--- Task statement ---
Please reproduce the records beginning at the line that contains "recommendation (261, 246)" and stopping after the line that contains "staff [121, 805]", with the requests included. Rescale every coordinate in the answers by 1.85 and round each result to a whole number, with halves rounded up.

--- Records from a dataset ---
—————

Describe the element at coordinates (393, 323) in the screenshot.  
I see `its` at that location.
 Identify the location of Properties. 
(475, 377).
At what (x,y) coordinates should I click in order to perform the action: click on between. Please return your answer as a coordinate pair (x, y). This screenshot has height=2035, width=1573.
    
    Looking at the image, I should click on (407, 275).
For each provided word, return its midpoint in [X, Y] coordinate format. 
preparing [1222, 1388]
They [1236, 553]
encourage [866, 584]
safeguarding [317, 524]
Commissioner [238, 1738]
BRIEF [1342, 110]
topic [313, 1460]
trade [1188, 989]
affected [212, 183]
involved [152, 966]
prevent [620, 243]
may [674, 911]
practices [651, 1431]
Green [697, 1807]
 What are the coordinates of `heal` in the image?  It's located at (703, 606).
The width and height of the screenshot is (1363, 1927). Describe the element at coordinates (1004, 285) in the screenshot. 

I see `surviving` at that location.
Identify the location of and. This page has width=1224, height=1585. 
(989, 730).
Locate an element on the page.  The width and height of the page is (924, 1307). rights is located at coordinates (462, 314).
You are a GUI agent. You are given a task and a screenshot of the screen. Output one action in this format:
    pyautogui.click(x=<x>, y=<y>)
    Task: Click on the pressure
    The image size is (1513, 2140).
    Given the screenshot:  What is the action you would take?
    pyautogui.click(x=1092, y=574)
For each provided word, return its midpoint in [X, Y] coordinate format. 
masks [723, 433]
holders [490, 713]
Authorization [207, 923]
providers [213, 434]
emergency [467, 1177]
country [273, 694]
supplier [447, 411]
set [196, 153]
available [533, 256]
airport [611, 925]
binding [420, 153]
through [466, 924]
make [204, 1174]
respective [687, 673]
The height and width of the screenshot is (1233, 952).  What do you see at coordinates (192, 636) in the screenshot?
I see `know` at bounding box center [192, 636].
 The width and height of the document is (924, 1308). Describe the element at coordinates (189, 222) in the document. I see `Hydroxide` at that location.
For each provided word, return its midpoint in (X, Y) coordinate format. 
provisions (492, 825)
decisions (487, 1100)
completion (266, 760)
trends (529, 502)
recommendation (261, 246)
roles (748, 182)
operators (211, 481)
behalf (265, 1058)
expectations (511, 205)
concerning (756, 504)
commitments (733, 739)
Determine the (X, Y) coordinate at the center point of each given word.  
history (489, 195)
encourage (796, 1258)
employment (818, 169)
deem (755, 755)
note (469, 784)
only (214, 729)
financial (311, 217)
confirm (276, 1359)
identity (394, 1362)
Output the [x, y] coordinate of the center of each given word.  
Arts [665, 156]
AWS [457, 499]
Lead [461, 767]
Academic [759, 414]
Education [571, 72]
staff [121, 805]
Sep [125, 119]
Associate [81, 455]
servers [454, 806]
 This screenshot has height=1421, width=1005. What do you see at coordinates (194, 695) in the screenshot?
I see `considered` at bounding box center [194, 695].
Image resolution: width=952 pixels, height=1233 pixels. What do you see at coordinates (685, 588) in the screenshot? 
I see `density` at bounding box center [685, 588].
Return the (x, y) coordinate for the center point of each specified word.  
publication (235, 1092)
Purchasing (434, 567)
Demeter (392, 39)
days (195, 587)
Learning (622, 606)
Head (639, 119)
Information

—————

--- Response to this task ---
recommendation (483, 455)
roles (1384, 337)
operators (390, 890)
behalf (490, 1957)
expectations (945, 379)
concerning (1399, 932)
commitments (1356, 1367)
Determine the (X, Y) coordinate at the center point of each given word.  
history (905, 361)
encourage (1473, 2327)
employment (1513, 313)
deem (1397, 1397)
note (868, 1450)
only (396, 1349)
financial (575, 401)
confirm (511, 2514)
identity (729, 2520)
Output the [x, y] coordinate of the center of each given word.  
Arts [1230, 289]
AWS [845, 923]
Lead [853, 1419]
Academic [1404, 766]
Education [1056, 133]
staff [224, 1489]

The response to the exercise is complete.